__Выбранный фрагмент__
Иногда это  сознание не выражено в конкретных материальных формах, иногда же оно явлено, как своеобразный памятник мысли, пусть и не всегда адекватно воспринимаемый. Например, всем носителям языка известно четверостишие про божью коровку и обращенное к ней пожелание принести хлеба, — «черного иль белого, только не горелого». Казалось бы, игровое четверостишие направлено на детскую аудиторию с целью забавы. Но много ли известно бесполезных забав в языке вообще? Мало. Многие ли «забавы» выдерживают вековые испытания временем, приспосабливаясь к условиям (вдруг появляются в четверостишии слова «котлетки», «конфетки» и т.д.), но не меняя ключевых слов? А в данном случае они, эти слова — «горелый хлеб». Конечно, метафора — для лучшего запоминания детским умом. Почему детским? Потому что полученное в детстве знание хранится всю оставшуюся жизнь. А разве это — про «горелый хлеб» — знание? Это — знание; иное дело, что оно пока не расшифровано — надобности не было. При необходимости  метафора «горелый хлеб» будет человеком раскрыта и станет ясно, что речь не о пожаре, а о черной тле, которая нападает на злаковый колос в период молочного созревания зерен; колос со стороны напоминает обуглившийся. Божья коровка имеет способность изгонять тлю. Следовательно, за детским четверостишием крылся вполне взрослый и полезный агрономический рецепт.

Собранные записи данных

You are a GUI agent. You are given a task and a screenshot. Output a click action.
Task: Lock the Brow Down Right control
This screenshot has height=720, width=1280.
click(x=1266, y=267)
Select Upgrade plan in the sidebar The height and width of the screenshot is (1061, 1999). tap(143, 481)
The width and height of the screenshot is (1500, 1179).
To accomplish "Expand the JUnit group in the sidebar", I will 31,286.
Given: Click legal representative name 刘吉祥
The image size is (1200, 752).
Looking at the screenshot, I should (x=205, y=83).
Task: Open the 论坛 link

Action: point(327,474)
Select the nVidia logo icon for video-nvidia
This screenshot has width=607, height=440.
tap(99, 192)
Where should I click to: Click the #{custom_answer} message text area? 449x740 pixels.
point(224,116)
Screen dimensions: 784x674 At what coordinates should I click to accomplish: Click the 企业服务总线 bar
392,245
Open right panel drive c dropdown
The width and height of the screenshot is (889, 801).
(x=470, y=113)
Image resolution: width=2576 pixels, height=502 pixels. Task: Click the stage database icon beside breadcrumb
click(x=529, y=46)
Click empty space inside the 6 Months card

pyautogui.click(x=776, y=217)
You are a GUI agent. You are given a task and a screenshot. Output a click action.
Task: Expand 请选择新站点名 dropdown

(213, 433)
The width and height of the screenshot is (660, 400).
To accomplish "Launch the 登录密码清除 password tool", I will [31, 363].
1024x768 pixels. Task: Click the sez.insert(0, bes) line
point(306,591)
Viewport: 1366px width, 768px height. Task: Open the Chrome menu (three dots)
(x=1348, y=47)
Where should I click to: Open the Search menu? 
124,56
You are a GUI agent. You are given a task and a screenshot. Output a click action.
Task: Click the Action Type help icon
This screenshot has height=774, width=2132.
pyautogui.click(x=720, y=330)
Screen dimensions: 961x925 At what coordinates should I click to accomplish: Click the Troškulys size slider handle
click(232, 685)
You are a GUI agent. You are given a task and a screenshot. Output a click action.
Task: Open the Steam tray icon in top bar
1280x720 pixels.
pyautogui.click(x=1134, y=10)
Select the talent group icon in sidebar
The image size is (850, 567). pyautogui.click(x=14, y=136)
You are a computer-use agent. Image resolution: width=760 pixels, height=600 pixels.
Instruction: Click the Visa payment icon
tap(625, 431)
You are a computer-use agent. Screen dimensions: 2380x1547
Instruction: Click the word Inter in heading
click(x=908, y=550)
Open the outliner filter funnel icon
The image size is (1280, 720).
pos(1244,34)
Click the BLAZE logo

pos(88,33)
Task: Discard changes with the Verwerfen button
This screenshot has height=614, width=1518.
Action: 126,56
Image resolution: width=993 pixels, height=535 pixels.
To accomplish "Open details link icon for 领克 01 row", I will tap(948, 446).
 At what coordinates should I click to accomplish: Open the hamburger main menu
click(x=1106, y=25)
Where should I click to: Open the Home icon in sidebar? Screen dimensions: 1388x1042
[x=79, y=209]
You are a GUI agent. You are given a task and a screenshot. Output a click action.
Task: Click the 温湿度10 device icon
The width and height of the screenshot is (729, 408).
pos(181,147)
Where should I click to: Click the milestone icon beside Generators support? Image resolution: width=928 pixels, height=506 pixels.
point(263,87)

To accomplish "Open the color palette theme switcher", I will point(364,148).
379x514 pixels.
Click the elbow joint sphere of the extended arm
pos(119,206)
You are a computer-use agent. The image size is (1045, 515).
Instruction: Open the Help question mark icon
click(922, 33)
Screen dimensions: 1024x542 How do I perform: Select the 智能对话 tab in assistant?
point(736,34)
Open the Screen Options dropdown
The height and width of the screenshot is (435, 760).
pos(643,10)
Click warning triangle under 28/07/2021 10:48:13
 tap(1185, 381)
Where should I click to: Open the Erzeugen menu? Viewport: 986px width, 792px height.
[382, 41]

__Условия заданий__
a – Что на самом деле означает метафора «горелый хлеб», по словам текста о четверостишии про божью коровку?
b – Напишите продолжение текста о четверостишии про божью коровку, начиная сразу после его последнего предложения.

__Ожидаемые ответы__
a – Черную тлю, которая нападает на злаковый колос в период молочного созревания зерен.

b –
Главное — понять его? На мой взгляд, главное —  сохранить хотя бы до тех пор, когда  наступит понимание. А то ведь можем  спустя 100 лет стать умными, понимающими, а вот что именно нам расшифровывать из народной и из языковой мудрости — не сохраним, растеряем по пути, потому что на первый взгляд вся эта «языковая рухлядь» не представляет особой ценности. 

Но, как уже  говорилось, иногда проявление языкового  сознания может существовать и в  еще менее выраженных, менее заметных формах. Например, в форме припева «люли». Почему не «тра-та»? Потому, что засыпает ребенок именно под «люли». Об удивительном успокаивающем воздействии звуков «л» и «и» на организм ученые задумались давно. Кстати, еще в 1883 году академик Потебня (а затем и Ветухов, и Шейн) пришли к выводу, что не только славяне поют «люли», но и в санскрите (Индия) это звучит похоже — «лолати», и в литовском — «лулети». 

(Подробнее об  этом — в «Обычаях и традициях  русского народа») (5). 

А потешек, пестушек, прибауток, колыбельных в детском фольклоре — сотни. У каждого этноса — свои; и «питание» именно таким языком и в таком объеме во многом равноценно обычному питанию, — только с разными целями. Наверное, в данном случае тоже применим один из законов Барри Коммонера — «все связано со всем». 

Кто знает, может  быть, именно звуковая волна, вызываемая сочетанием именно таких звуков в  том или ином слове, и есть часть  информации на физиологическом, а не на смысловом уровне. Я пишу о  том, что подсказывает мне мой  писательский, филологический ум; физики и биологи оценят это более профессионально. Вопрос — когда? 

Живая речь поддерживается письменной. И здесь — еще один вопрос: насколько этот процесс взаимоблагоприятен? Здесь, хотя и с известной долей  условности, можно провести сравнение с процессами, происходящими в техносфере, когда продукты новых технологий внедряются в большем количестве, чем биосфера может переработать; в результате — дисбаланс и отравление. Да, язык не может развиваться только по пути круговорота; но и искусственно создавать «отходы» (лексические, стилистические, морфологические) по крайней мере нерачительно — источник может иссякнуть.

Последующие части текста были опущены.